In the excerpt on electron transport below, where does the current density peak appear?

── Excerpt ──

Figures 5D–F; Figures 6D–F show the electron transport in the y direction. Because the y-axis is set downward, we plotted -J_y in the figures. Blue or red color indicates the upward or downward average motion. Ensemble-averaged electron transport is upward when the bottom sheath expands and downward when the bottom sheath shrinks. The y-directional transport is stronger near the bottom sheath at the far position from the hole, at x = −7 mm (Figure 5D) and at x = −8 mm (Figure 6D), but this tendency is reversed inside the hole. A strong electron current density in the y-direction is measured near the top sheath at x = 0, as shown in Figure 5F; Figure 6F. The current density peak appears where the density is maximum in bulk. By combining the two-directional electron transport, electrons move inward or outward to the hole with the phase change. Considering that the electron current density is a multiplication of electron density and the average velocity and that the electron density is not so high in the sheath, this intenseness is strongly affected by transport rather than the electron density. Near the hole, electron transport between two density peaks strongly depends on the phase. The transport of electrons shows different patterns with or without the density peak in the hole. For the shrinking phase of the top sheath, the density distracts in the x-direction for 0 < y < 2 mm but contracts for 2 mm < y < 7 mm. Although Figure 6B shows the outward electron transport at y = 2 mm for the whole period, Figure 5B does not. The transport in the x-direction is affected by the hole shape and the location of the density peaks.

───
── Material provided ──

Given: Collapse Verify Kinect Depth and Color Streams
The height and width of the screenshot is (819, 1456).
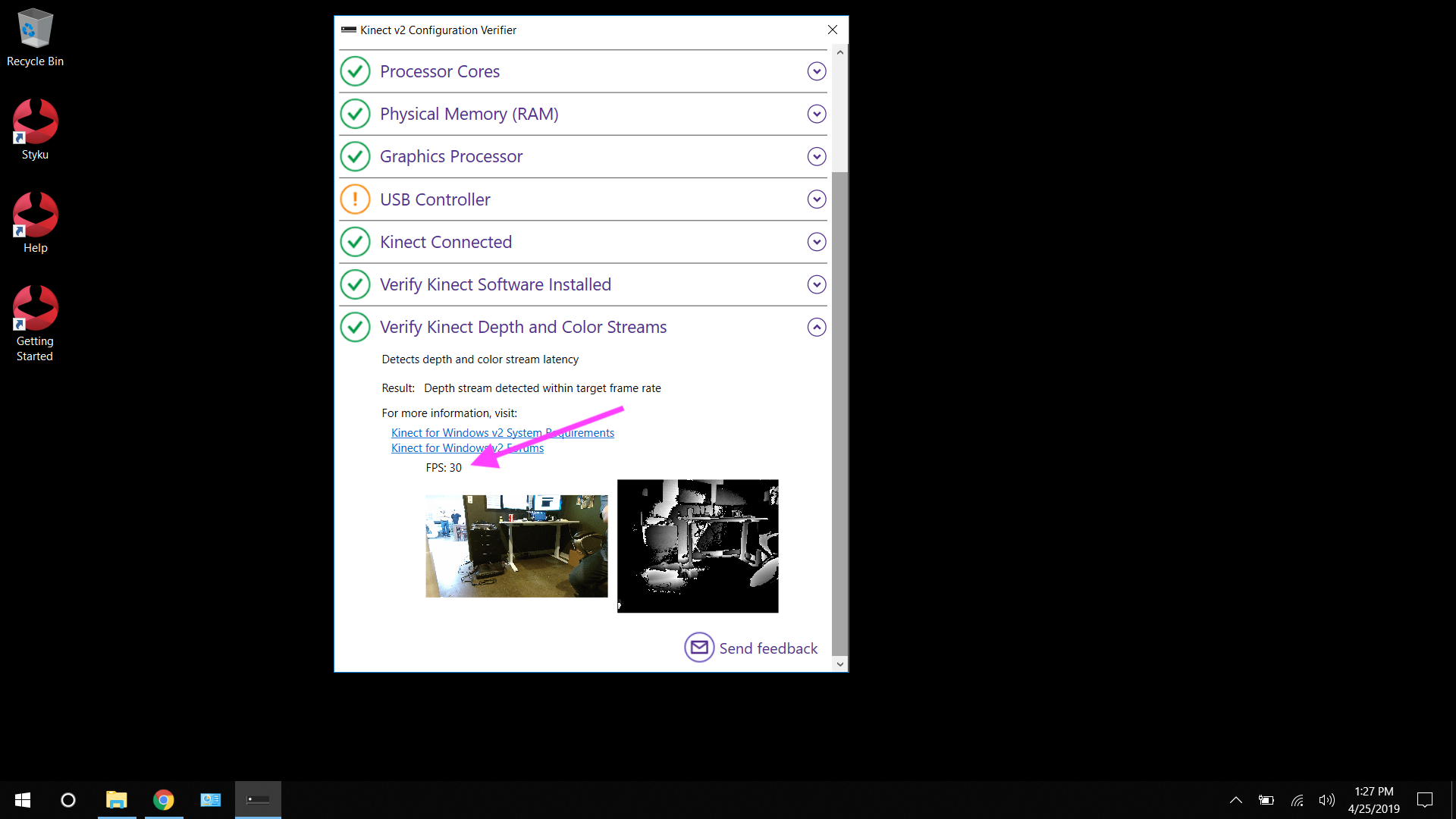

───

Final result → Where the density is maximum in bulk.